Submerged arc welding (SAW) flux has many applications in the fabrication of oil, gas and water pipelines; gas cylinders; ship building; and surfacing of worn-out mining and material handling equipment. The following case study tracks a project to meet customer demand by fine-tuning the upper and lower control limits used in manufacturing this welding consumable.

Problems with Flux

The granular ceramic substance known as SAW flux (see picture below) is manufactured by mixing mineral and chemical components in proprietary proportions and fusing the mixture in an electric furnace. The molten product is then quenched in water, dried in a rotary kiln, and crushed and sieved to yield a granular product. The final product is sold in sieve mesh fractions, in a number of sizes.

SAW Flux
SAW Flux

The granular composition is physically added to cover the welding arc zone (hence the name submerged arc). It shields the weld arc zone from the atmosphere, refines the weld metal and peels off after solidification.

The company in this case study was approached by one of its flux-using customers with an unusual problem. By speeding up the welding process and, in effect, increasing operating currents and voltages, the company was experiencing higher productivity. However, the productivity increase also resulted in a dramatic rise in weld defects. Up to this point, they had used SAW flux for more than 10 years with very satisfactory results.

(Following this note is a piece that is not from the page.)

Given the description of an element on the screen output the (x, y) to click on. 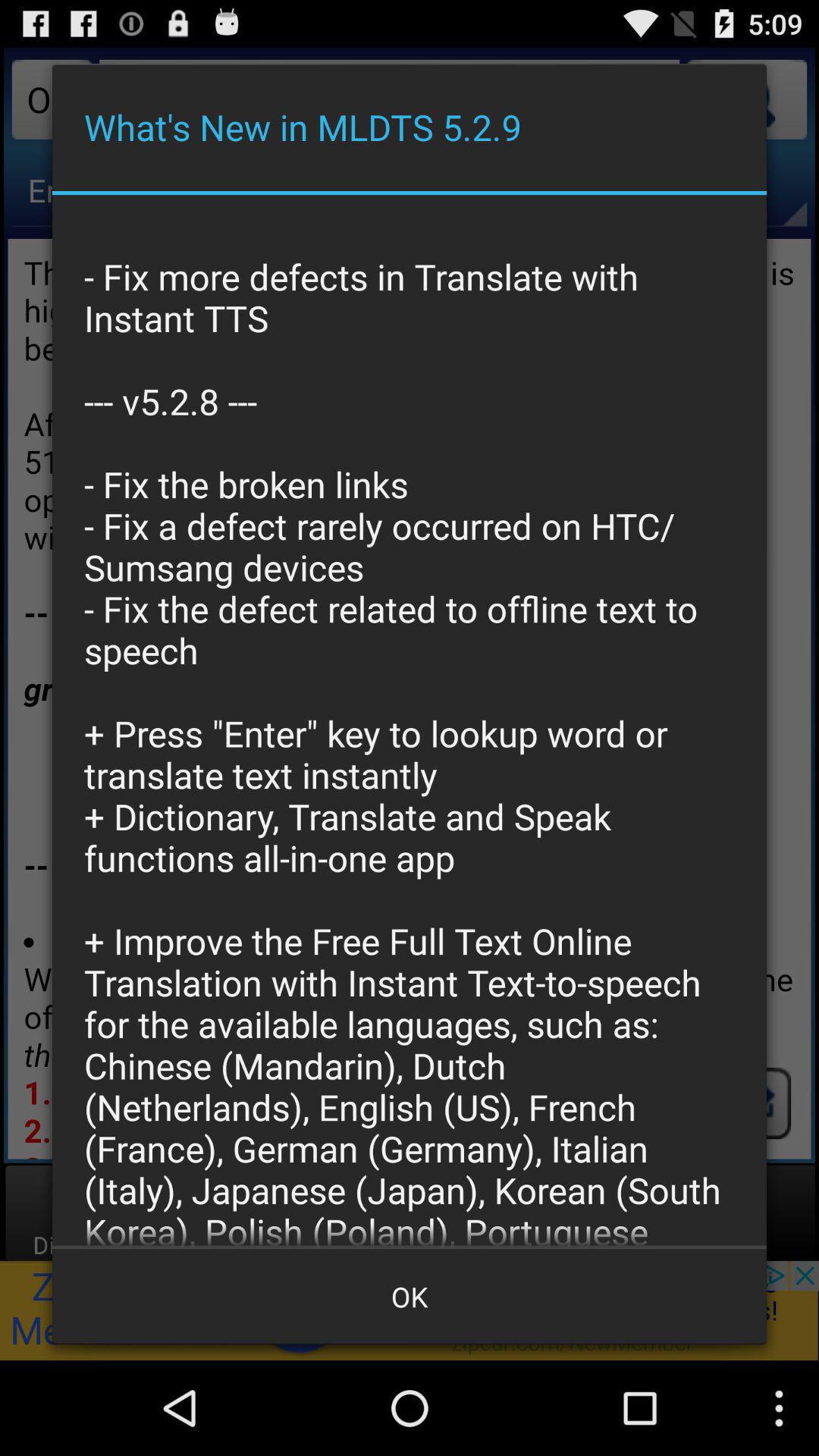
scroll until the ok item (409, 1296)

A data collection team was sent immediately to the customer’s location to investigate. Through analysis, the team identified the mesh (particle) size fraction of the flux to be the root cause of the defects. While the company had been supplying the customer with a product designated as mesh 8 x 48 (meaning 100 percent of the mixture would pass through a size-8 sieve, and 0 percent would pass through a size-48 sieve), the new optimal size fraction was mesh 18 x 30. This fraction had upper and lower control limits that were almost 50 percent stricter than what was being currently supplied.

Fixing this problem meant eliminating 20 percent of the company’s currently sellable product. Because India is a cost-sensitive market, price increases to make up for the loss was not an option. Thus, the company began a Lean Six Sigma initiative to reduce product variation to the new customer requirement and simultaneously reduce its operational costs drastically.

Completing the Project

The company set a project goal of reducing product variation to the customer-acceptable upper control limit of mesh 18 and lower control limit of mesh 30 within two months.

The Lean Six Sigma team collected data from the flux creation process and plotted a Pareto chart of where defects occurred. They noted when the flux size fraction did not conform to the new control limits. Of the various manufacturing process points – quenching, drying in the kiln, crushing and sieving – the largest number of defects (75 percent) were found in the crushing stage, with 15 percent taking place in the sieving stage.

Based on this information, the team decided on an action plan. They started by focusing on optimizing the operation of the roller crusher and the sieve decks. Simultaneous 5S (sort, straighten, shine, standardize, sustain) and total productive maintenance programs were initiated for both machinery stations to aid in continuous improvement. The programs included regularly scheduled vibration and alignment checks, and calibration of measurement tools.

Next, the team collected data by varying the operational parameters of the crusher, namely the revolutions per minute, the gap between the crushers and the feed rate. They plotted the data in a Pareto chart and fishbone diagram to help address the process limitations.

The team also carried out a design of experiments, varying the three parameters (roller gap, roller revolution speed and material feed rate). Through these trials they arrived at the ideal set of parameters. Line balancing, movement analysis and takt time studies also were undertaken to ensure a uniform production rate between work stations and breakdown-free production.

One example of the added process improvements based on the data-driven campaign is the placement of photo cells connected to warning buzzers to indicate non-conforming gaps between the crusher rollers. This poka-yoke, or failsafe, system ensured a properly calibrated machine at all times. The rollers themselves were surfaced with a special alloy and machined to ensure smooth, vibration-free operation.

Ultimately, through the strategic application of Lean Six Sigma protocols, the company experienced a more than 30 percent improvement in its bottom line.